Records for the exercise:
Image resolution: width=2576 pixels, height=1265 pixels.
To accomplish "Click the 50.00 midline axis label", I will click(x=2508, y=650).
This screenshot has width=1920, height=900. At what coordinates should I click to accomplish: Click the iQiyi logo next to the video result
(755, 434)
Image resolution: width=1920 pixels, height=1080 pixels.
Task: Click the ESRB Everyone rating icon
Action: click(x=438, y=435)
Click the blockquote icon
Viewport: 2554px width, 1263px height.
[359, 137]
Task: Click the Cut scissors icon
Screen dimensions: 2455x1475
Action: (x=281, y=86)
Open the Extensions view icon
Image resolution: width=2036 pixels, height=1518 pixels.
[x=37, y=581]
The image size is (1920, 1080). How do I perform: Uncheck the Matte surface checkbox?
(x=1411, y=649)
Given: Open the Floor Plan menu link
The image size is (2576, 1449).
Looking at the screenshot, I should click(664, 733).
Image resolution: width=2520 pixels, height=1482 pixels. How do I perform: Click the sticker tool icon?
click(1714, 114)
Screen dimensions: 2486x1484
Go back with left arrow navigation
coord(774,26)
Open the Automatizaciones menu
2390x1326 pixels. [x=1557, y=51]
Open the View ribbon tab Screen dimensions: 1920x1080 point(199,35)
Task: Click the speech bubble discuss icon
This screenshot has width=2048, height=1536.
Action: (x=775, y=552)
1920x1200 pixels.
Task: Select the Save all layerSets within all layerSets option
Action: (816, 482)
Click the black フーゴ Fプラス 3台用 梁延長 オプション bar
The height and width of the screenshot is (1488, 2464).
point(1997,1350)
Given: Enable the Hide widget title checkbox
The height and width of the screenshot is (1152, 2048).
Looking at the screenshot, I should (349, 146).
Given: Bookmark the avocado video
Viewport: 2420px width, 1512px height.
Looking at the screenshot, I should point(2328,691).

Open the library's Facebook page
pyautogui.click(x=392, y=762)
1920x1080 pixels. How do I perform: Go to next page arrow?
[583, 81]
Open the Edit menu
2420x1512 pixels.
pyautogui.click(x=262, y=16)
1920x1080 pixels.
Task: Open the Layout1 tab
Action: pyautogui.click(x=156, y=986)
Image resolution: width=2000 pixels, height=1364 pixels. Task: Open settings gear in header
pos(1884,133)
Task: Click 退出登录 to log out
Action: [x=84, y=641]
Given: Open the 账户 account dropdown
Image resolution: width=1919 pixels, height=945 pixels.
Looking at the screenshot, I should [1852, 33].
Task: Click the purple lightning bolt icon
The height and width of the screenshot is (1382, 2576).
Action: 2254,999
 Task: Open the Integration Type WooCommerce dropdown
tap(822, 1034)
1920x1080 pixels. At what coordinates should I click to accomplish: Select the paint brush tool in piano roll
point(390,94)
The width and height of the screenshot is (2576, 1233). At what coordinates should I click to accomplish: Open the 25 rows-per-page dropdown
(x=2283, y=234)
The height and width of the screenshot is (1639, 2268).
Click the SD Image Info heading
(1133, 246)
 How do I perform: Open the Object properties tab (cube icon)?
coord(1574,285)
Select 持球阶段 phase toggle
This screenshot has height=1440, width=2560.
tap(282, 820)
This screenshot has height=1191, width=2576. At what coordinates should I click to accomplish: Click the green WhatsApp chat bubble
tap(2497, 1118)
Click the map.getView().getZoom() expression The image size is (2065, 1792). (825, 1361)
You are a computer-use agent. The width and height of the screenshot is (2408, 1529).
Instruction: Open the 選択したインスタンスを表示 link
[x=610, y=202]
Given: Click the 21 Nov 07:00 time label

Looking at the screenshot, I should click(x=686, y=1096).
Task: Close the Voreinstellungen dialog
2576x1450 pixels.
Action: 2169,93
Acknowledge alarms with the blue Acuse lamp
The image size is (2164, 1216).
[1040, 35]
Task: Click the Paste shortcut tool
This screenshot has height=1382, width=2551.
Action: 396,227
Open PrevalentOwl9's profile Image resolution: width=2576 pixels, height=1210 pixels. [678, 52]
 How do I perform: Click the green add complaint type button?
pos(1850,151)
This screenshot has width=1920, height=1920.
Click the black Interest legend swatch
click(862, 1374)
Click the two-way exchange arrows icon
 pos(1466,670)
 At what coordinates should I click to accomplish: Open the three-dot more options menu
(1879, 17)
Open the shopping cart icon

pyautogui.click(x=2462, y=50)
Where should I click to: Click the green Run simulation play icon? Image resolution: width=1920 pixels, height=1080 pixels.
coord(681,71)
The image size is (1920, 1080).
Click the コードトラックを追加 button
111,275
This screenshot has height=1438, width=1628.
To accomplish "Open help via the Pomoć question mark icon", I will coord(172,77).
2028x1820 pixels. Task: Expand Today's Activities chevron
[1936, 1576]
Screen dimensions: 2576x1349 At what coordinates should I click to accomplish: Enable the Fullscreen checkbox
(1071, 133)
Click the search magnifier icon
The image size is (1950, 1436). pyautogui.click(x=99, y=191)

What needs to be done: Go through the listing above, and whenever a line holds the word "will", copy it.

Written solution:
To accomplish "Click the 50.00 midline axis label", I will click(x=2508, y=650).
To accomplish "Open help via the Pomoć question mark icon", I will coord(172,77).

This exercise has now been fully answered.